- **Exercise description**: Starting at the line that holds "Given: Click the Task Manager title bar icon" and stopping at the line that holds "Task: Select the 2014 year label", restate the records below word for word, with both of those lines included.
[Opening Stored data section]
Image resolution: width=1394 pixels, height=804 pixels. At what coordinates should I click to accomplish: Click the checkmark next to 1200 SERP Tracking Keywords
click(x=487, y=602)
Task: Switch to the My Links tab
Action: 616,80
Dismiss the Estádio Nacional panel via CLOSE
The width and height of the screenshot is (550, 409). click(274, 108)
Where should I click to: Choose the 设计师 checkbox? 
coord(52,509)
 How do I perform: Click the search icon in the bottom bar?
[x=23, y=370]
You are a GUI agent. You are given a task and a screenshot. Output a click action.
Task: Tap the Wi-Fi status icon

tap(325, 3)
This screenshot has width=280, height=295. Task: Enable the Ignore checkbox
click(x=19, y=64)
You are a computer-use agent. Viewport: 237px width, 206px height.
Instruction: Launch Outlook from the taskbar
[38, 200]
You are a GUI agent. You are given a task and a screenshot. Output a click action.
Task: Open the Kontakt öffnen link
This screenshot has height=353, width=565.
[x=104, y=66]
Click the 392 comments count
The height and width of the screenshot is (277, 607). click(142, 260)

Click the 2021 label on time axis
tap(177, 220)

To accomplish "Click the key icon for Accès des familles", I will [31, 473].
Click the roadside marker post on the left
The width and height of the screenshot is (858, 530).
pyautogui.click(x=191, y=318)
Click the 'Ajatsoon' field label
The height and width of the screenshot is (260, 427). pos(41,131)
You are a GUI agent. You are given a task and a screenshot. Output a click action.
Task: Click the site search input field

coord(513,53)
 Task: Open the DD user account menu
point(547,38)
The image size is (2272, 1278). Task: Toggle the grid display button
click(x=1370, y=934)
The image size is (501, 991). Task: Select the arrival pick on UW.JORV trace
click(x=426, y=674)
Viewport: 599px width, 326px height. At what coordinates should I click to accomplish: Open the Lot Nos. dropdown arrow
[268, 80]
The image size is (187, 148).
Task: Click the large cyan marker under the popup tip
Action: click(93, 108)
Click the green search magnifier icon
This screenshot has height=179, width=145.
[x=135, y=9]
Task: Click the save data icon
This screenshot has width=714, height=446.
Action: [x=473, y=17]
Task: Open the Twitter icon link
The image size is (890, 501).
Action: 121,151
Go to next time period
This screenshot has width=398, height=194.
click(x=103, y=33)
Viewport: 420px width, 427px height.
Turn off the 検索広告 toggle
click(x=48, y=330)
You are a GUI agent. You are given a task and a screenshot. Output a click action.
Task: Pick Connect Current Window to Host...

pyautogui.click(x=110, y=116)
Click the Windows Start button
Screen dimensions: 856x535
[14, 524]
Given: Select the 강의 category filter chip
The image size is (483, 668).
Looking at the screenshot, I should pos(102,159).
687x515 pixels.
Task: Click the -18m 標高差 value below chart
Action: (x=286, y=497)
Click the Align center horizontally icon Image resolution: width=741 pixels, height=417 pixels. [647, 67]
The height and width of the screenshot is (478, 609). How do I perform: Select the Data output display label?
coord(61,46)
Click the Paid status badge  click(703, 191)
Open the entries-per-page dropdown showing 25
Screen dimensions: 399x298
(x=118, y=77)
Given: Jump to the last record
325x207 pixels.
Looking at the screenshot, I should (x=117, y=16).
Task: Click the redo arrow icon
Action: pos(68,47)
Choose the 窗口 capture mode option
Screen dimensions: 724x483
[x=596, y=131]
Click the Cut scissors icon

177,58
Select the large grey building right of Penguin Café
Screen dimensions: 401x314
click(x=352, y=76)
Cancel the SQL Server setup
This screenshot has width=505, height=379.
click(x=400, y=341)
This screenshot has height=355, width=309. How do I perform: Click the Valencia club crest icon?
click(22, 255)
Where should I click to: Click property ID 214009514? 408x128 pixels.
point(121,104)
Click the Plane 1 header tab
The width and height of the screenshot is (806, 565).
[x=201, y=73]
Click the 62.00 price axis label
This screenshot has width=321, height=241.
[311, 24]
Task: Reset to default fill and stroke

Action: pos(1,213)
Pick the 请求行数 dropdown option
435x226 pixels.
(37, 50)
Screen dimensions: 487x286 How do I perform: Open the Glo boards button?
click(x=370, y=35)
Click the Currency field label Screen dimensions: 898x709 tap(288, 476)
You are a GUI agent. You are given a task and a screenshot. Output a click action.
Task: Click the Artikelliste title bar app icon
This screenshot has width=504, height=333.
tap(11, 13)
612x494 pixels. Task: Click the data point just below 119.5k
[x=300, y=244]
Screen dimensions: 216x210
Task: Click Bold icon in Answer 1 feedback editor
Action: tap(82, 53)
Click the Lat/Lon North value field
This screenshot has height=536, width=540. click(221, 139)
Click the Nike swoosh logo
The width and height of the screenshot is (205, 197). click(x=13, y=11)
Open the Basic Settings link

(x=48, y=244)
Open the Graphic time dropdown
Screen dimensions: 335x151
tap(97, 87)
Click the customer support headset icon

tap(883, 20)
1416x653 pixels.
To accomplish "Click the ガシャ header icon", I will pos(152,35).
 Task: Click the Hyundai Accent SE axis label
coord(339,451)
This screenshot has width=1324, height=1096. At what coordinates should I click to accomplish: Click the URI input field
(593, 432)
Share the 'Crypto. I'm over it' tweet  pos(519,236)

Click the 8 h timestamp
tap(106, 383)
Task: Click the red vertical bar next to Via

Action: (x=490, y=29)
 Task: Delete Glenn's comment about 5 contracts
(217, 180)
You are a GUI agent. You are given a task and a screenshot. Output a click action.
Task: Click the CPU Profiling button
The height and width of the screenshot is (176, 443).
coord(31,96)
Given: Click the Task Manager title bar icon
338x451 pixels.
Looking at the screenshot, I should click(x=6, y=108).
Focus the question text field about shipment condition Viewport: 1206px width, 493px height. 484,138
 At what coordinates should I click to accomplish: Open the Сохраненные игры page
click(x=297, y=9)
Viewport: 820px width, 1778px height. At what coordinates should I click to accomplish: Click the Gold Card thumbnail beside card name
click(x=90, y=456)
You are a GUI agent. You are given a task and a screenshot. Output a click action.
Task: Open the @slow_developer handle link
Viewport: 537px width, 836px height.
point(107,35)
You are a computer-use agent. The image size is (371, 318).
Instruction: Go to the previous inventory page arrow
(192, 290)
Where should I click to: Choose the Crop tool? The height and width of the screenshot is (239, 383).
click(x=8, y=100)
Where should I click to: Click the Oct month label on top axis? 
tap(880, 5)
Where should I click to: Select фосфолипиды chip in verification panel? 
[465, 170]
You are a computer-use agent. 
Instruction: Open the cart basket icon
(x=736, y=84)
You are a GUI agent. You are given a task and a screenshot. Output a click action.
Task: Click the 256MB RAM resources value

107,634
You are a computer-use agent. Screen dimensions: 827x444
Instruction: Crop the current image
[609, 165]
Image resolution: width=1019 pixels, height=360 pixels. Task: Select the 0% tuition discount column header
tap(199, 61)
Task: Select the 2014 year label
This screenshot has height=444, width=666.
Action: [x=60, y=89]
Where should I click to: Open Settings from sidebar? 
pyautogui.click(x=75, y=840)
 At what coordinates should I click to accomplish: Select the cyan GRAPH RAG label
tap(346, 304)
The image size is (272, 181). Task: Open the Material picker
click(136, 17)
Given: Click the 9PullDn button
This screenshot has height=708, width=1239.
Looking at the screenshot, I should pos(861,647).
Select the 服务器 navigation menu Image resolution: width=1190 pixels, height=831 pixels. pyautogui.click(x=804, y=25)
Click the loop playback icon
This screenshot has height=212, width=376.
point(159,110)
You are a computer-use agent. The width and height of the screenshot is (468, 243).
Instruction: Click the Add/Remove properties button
[Closing Stored data section]
- **Exercise result**:
Given: Click the Task Manager title bar icon
338x451 pixels.
Looking at the screenshot, I should click(x=6, y=108).
Focus the question text field about shipment condition Viewport: 1206px width, 493px height. 484,138
 At what coordinates should I click to accomplish: Open the Сохраненные игры page
click(x=297, y=9)
Viewport: 820px width, 1778px height. At what coordinates should I click to accomplish: Click the Gold Card thumbnail beside card name
click(x=90, y=456)
You are a GUI agent. You are given a task and a screenshot. Output a click action.
Task: Open the @slow_developer handle link
Viewport: 537px width, 836px height.
point(107,35)
You are a computer-use agent. The image size is (371, 318).
Instruction: Go to the previous inventory page arrow
(192, 290)
Where should I click to: Choose the Crop tool? The height and width of the screenshot is (239, 383).
click(x=8, y=100)
Where should I click to: Click the Oct month label on top axis? 
tap(880, 5)
Where should I click to: Select фосфолипиды chip in verification panel? 
[465, 170]
You are a computer-use agent. 
Instruction: Open the cart basket icon
(x=736, y=84)
You are a GUI agent. You are given a task and a screenshot. Output a click action.
Task: Click the 256MB RAM resources value

107,634
You are a computer-use agent. Screen dimensions: 827x444
Instruction: Crop the current image
[609, 165]
Image resolution: width=1019 pixels, height=360 pixels. Task: Select the 0% tuition discount column header
tap(199, 61)
Task: Select the 2014 year label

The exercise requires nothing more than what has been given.